(Assignment)
Which lines in the records below hold the word "computer"? Copy each of them.

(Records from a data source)
+--
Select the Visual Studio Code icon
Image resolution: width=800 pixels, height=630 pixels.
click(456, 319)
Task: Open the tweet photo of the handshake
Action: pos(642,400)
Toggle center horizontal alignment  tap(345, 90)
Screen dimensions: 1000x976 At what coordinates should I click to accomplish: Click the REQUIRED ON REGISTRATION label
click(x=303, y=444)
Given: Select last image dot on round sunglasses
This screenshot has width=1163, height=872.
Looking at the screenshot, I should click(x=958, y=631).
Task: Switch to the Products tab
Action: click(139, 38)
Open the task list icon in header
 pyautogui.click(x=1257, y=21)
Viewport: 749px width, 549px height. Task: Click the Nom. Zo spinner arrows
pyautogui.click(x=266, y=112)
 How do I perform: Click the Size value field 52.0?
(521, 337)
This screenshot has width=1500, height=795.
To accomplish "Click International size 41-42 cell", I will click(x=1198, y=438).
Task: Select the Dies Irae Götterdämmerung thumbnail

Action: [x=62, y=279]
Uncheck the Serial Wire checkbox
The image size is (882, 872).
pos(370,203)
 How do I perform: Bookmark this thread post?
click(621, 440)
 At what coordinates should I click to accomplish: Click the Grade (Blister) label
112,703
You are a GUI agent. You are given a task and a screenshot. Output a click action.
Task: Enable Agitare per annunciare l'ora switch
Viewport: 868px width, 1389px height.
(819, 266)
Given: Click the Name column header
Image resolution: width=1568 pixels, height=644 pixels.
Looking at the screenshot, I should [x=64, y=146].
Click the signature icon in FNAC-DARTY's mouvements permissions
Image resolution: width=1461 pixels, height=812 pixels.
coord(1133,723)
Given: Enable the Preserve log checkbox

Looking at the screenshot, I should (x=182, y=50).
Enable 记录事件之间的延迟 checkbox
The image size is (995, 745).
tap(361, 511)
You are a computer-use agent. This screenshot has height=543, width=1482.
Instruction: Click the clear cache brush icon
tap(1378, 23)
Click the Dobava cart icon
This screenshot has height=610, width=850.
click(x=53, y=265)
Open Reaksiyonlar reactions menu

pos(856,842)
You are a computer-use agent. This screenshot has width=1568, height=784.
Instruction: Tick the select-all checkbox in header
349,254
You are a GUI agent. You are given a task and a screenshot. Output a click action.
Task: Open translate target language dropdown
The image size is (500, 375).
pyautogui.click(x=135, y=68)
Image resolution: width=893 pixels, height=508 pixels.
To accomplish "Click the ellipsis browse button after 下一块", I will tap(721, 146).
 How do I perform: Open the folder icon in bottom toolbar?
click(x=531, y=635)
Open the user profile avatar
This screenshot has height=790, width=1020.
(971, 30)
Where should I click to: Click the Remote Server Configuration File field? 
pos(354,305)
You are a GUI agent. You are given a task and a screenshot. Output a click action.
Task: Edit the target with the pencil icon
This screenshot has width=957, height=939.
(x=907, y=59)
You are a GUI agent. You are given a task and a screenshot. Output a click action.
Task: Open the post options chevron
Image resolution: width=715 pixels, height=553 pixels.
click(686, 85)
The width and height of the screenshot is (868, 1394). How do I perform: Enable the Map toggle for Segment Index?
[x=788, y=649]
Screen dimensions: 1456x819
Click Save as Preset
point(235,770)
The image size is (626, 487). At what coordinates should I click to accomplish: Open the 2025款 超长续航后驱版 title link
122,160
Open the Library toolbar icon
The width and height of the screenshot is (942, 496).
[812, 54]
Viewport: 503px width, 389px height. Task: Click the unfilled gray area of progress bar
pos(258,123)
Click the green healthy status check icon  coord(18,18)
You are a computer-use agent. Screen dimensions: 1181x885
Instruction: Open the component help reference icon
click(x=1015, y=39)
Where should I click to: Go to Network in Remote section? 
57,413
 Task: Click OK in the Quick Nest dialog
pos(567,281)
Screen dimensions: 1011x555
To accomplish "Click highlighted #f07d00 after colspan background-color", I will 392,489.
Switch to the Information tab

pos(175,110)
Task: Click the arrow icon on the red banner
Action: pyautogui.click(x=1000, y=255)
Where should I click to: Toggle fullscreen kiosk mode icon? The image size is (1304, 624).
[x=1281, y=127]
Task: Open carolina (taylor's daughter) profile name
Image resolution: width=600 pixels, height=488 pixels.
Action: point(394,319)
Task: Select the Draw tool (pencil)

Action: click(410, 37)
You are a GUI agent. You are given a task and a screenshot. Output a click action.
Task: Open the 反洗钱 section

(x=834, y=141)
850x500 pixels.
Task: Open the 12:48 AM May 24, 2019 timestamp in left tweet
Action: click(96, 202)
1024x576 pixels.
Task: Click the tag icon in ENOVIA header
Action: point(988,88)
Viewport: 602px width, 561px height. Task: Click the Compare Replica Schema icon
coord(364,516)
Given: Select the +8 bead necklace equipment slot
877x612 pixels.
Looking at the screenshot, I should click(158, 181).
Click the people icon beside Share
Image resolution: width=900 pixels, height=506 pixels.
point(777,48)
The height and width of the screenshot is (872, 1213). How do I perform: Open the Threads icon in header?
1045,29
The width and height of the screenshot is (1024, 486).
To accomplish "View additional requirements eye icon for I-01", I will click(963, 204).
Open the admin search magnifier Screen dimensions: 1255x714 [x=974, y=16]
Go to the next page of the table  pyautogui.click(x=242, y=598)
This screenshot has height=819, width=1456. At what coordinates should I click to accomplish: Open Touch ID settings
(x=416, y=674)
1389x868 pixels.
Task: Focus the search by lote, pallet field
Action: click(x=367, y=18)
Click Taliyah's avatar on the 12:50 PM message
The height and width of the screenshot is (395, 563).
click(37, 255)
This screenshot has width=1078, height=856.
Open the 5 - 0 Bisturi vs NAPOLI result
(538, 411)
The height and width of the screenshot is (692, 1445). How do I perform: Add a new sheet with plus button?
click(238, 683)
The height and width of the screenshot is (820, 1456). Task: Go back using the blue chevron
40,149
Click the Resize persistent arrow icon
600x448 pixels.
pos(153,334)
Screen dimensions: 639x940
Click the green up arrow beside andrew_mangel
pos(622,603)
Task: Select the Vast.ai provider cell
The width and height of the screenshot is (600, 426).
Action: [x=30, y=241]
+--
(Task answer)
You are a computer-use agent. This screenshot has height=543, width=1482.
You are a computer-use agent. This screenshot has width=1568, height=784.
You are a computer-use agent. Screen dimensions: 1181x885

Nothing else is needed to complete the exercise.